Administrator of Cross River State
- In office 14 September 1994 – 22 August 1996
- Preceded by: Ibrahim Kefas
- Succeeded by: Umar Farouk Ahmed

Personal details
- Born: 30 August 1948 (age 78)

= Gregory Agboneni =

Nigerian soldier

Air Vice Marshal Gregory Agboneni (born 30 August 1948) is a former Nigerian soldier and military administrator of Adamawa and Cross River states.

==Biography==
Agboneni attended US Air Force Pilot Training as a foreign student in 1971–1972, after which he served as a soldier and fighter pilot for the Nigerian Air Force.
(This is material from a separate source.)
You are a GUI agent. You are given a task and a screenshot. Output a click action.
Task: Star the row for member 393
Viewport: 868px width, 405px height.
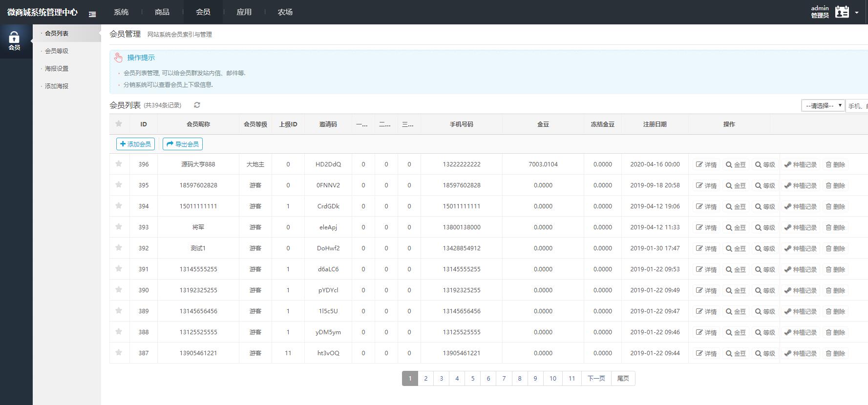tap(119, 227)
Furing the military regime of Head of State General Sani Abacha Agboneni was appointed as Military Administrator of Adamawa State, an office in which he served between December 1993 and September 1994, and of Cross River State, where he served between September 1994 and August 1996. He was also the Commander of the Order of the Niger.

AVM Gregory has a degree in Aeronautics and masters in strategic studies. He is also a winner of the British R.A.F Andover Award.